— Work required —
Pick out every line below that contains the word "dialog", matching case exactly.

— Record excerpts —
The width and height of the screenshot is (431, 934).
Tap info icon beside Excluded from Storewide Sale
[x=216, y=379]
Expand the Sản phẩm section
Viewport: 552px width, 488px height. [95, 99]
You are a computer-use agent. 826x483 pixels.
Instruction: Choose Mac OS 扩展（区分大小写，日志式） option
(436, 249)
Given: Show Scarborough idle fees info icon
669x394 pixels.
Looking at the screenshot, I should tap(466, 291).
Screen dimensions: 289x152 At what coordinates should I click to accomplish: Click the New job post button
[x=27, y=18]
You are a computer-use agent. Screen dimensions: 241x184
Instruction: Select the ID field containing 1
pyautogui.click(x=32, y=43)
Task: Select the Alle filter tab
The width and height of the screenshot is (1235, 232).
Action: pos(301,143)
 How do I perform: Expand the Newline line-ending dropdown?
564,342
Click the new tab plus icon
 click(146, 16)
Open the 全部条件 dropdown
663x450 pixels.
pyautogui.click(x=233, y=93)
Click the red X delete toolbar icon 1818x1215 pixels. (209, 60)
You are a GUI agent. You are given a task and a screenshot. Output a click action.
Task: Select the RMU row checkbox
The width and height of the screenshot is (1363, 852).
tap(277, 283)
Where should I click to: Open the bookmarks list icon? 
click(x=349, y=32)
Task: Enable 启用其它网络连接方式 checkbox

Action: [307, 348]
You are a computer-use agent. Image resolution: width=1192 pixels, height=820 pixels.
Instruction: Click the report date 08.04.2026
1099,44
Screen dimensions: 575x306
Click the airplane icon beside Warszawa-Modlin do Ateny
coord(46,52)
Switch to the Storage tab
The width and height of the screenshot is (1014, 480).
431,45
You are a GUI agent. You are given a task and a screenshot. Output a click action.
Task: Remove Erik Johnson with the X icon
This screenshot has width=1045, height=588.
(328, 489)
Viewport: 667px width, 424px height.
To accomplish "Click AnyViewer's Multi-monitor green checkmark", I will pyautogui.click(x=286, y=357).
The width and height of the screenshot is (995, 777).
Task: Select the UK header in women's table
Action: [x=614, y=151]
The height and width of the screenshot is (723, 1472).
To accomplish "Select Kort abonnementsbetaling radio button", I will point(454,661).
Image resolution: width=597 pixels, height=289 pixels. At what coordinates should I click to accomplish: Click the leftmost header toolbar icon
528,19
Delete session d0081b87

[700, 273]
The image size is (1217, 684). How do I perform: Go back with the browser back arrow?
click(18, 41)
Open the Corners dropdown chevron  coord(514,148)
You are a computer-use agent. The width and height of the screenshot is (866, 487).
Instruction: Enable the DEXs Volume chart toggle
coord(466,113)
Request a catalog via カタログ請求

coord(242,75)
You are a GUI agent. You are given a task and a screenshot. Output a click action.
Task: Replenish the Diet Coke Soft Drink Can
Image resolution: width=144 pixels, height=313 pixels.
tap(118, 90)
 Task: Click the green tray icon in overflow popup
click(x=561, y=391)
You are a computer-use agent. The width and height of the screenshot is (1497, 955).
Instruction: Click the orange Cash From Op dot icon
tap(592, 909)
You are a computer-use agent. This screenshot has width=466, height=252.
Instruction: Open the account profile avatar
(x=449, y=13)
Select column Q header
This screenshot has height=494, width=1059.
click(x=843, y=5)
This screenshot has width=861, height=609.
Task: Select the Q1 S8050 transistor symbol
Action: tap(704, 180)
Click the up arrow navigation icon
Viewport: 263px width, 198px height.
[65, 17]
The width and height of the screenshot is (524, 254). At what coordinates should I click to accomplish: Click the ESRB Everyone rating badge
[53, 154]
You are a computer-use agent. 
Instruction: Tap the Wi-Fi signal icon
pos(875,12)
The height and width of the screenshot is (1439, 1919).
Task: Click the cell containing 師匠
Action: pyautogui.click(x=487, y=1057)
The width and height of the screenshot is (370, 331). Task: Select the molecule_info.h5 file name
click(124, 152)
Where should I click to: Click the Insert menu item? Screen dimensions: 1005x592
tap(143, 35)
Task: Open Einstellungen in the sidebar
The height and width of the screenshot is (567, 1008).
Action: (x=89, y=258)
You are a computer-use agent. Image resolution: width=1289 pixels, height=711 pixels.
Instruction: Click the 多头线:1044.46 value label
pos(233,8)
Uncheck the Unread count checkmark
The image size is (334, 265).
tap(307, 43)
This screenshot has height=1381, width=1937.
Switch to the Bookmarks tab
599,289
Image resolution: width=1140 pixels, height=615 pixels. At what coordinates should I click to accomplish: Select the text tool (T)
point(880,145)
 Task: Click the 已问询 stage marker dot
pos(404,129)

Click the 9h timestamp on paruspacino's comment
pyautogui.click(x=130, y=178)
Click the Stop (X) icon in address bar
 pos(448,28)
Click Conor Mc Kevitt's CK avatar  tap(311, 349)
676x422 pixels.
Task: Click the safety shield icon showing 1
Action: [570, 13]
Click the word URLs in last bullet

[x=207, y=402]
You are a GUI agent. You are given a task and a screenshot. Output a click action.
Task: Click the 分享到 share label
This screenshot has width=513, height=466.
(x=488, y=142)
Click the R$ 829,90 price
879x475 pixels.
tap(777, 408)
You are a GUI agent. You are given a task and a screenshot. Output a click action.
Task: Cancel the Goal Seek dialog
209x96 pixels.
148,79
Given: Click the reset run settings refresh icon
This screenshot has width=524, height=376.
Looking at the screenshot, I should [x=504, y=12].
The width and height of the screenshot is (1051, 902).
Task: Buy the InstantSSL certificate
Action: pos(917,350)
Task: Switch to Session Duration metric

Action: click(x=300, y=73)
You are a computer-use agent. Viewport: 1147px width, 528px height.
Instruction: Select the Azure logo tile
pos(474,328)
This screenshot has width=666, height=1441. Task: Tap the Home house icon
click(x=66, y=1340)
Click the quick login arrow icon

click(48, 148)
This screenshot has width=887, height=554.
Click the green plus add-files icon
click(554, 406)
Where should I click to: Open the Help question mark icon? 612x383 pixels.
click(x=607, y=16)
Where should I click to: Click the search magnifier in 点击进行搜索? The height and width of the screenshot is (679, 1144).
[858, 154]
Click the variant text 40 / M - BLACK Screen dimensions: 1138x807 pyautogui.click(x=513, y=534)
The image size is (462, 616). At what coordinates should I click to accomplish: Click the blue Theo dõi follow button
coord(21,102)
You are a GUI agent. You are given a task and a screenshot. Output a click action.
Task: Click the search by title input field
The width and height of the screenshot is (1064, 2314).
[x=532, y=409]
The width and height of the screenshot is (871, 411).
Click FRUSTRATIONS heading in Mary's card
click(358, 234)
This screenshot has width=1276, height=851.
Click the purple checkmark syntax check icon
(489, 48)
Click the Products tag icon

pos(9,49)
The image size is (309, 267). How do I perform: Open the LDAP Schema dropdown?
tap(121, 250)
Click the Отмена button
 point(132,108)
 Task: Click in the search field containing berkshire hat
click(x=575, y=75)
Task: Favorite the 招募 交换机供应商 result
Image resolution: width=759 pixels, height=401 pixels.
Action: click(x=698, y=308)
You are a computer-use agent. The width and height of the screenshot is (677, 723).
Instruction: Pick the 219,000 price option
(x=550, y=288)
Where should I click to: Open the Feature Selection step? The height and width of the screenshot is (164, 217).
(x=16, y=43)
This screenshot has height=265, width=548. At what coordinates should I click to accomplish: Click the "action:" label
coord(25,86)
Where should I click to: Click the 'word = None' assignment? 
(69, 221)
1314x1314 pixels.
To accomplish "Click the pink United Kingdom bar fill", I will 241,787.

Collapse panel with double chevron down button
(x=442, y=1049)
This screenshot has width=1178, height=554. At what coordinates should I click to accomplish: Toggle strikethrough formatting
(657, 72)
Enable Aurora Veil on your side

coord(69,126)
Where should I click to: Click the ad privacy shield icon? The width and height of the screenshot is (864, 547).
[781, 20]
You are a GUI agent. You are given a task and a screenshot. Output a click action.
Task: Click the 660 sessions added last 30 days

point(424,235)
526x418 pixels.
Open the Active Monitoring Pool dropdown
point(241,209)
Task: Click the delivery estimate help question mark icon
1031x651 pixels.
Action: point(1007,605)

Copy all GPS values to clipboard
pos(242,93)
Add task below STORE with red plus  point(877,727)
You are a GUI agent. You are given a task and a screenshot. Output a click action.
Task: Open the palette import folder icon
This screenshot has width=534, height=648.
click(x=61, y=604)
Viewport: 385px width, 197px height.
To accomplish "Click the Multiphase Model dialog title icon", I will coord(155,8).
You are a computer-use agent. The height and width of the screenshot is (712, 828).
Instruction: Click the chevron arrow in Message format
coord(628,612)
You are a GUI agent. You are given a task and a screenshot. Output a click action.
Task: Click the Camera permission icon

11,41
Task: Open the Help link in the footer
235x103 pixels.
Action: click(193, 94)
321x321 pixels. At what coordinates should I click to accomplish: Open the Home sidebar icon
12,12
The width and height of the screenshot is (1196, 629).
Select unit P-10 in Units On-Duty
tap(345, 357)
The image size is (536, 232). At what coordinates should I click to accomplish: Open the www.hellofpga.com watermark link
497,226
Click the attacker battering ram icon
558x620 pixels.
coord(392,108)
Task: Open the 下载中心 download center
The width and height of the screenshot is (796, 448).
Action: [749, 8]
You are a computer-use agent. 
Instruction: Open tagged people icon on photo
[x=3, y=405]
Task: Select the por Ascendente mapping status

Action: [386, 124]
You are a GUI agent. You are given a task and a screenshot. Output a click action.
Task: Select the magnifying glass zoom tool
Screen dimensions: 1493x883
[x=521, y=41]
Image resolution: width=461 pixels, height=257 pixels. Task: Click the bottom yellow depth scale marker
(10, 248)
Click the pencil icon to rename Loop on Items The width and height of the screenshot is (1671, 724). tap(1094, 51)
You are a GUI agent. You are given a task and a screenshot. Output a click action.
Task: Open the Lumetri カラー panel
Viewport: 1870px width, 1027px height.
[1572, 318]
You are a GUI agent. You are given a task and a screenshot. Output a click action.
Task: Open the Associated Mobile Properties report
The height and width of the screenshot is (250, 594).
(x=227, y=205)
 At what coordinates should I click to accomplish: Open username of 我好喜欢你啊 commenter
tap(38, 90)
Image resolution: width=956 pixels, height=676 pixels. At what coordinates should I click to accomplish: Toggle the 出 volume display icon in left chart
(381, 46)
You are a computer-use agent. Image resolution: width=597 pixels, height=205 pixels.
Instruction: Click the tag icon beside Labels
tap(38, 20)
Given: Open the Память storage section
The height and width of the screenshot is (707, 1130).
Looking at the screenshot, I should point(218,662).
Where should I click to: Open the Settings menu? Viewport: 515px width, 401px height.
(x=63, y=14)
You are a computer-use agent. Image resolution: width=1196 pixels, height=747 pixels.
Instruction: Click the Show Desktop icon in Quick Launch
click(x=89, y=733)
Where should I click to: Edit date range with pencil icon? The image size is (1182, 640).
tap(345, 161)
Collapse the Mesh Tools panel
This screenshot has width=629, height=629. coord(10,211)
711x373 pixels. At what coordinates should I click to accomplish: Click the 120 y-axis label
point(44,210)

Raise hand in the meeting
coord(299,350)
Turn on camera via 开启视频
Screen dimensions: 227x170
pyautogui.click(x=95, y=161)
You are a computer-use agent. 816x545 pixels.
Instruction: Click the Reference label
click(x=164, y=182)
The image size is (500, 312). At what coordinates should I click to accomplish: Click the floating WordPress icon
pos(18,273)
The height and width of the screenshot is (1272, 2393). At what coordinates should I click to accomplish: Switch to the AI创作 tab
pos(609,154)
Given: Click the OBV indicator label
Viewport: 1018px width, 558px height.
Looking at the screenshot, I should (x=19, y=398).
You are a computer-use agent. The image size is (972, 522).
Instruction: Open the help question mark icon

— Task solution —
Task: Cancel the Goal Seek dialog
To accomplish "Click the Multiphase Model dialog title icon", I will coord(155,8).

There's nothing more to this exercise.